Patlamadan bir kaç gün önce Amerika bir bildirge yayınlıyor;" Ankara'da bir canlı bomba patlaması gerçekleşebilir -bazı mekan ve meydanlar belirtip- bizim halkımız uzak dursunlar. Bu bildirge oldukça garip. Olaydan 3 saat önce yabancı birinin benim 1 ay önce instagramda paylaştığım ANKARA yazımı beğenmesi kadar garip. yüz tane resim var neden ANKARA, ne alaka? Yani saygıdeğer arkadaşlarım görüyorum ki yine kelimelere dökemeyeceğim bir acıyı sahiden hissederek yaşarken sizler yine devlet odaklı yorumlara başlamışsınız. Acıyorum ve üzülüyorum. Devleti kesinlikle savunmuyorum. Amerikanın bile bundan haberi varken (!) devletin nasıl olmazdı? Terörün 3 amacı var bana göre; birincisi insan öldürmek, ikincisi bizim zayıf ve bencil halkımızı düşünce farklılıklarıyla birbirine düşünmek ve üçüncüsü devleti çökertmektir. Bu üçünüde başarıyor. Peki bize düşen görev nedir biliyor musunuz?

Pasif Kullanıcı
14.03.2016

Sosyal medya şovunu bir kenara bırakıp o samimiyetsiz maskelerimizi düşürüp sahiden acılarımızla Allaha daha fazla yakarmaktır.
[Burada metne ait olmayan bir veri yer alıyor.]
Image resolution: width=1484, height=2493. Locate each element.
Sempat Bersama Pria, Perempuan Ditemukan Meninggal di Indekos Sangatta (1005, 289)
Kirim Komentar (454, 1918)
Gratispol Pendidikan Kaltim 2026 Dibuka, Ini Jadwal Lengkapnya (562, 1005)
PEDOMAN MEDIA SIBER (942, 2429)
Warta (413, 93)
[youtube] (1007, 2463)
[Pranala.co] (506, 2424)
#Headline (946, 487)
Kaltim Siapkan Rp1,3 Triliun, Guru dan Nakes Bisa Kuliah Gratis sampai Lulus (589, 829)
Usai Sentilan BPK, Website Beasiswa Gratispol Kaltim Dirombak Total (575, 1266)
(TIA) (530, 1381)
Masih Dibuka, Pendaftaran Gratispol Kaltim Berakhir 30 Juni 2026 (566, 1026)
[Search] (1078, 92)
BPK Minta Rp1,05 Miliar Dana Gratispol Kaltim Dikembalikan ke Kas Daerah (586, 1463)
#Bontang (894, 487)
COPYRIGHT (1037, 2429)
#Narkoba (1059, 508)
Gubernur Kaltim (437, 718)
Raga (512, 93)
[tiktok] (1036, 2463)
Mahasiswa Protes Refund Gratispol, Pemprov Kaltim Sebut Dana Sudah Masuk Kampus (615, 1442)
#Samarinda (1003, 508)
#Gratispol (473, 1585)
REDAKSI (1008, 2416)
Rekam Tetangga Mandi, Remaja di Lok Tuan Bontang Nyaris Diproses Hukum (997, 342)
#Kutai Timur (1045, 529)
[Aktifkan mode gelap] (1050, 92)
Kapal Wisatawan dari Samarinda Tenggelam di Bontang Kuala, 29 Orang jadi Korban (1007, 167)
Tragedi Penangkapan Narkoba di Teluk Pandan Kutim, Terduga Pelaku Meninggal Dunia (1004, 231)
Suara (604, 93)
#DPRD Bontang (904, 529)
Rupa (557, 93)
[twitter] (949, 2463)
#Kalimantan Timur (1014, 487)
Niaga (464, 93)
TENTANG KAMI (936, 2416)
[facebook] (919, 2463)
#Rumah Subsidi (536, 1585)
Düşüncemiz ne olursa olsun Türkiye çatısı altında birlik olmaktır. Biliyorum artık hiçbirimizin dayanacak gücü kalmadı.En azından öyle umuyorum.. Bu mesajımıda sınırlı sayıda insan görecek onu da biliyorum. Ama artık kendi içimizde didişmeyi bırakıp sahiden birlik olmamız gerek. Dua etmemiz gerek Allahın kelamıyla Allahın kudretine sığınmamız gerek. En azından ben böyle düşünüyorum.Lütden artık siyaseti bir kenara bırakıp kalplerimizi vicdanlarımızı konuşturalım... Gördüğünüz gibi siyaset yapmak hiçbir halta yaramıyor..

TÜM YORUMLARI OKU (14)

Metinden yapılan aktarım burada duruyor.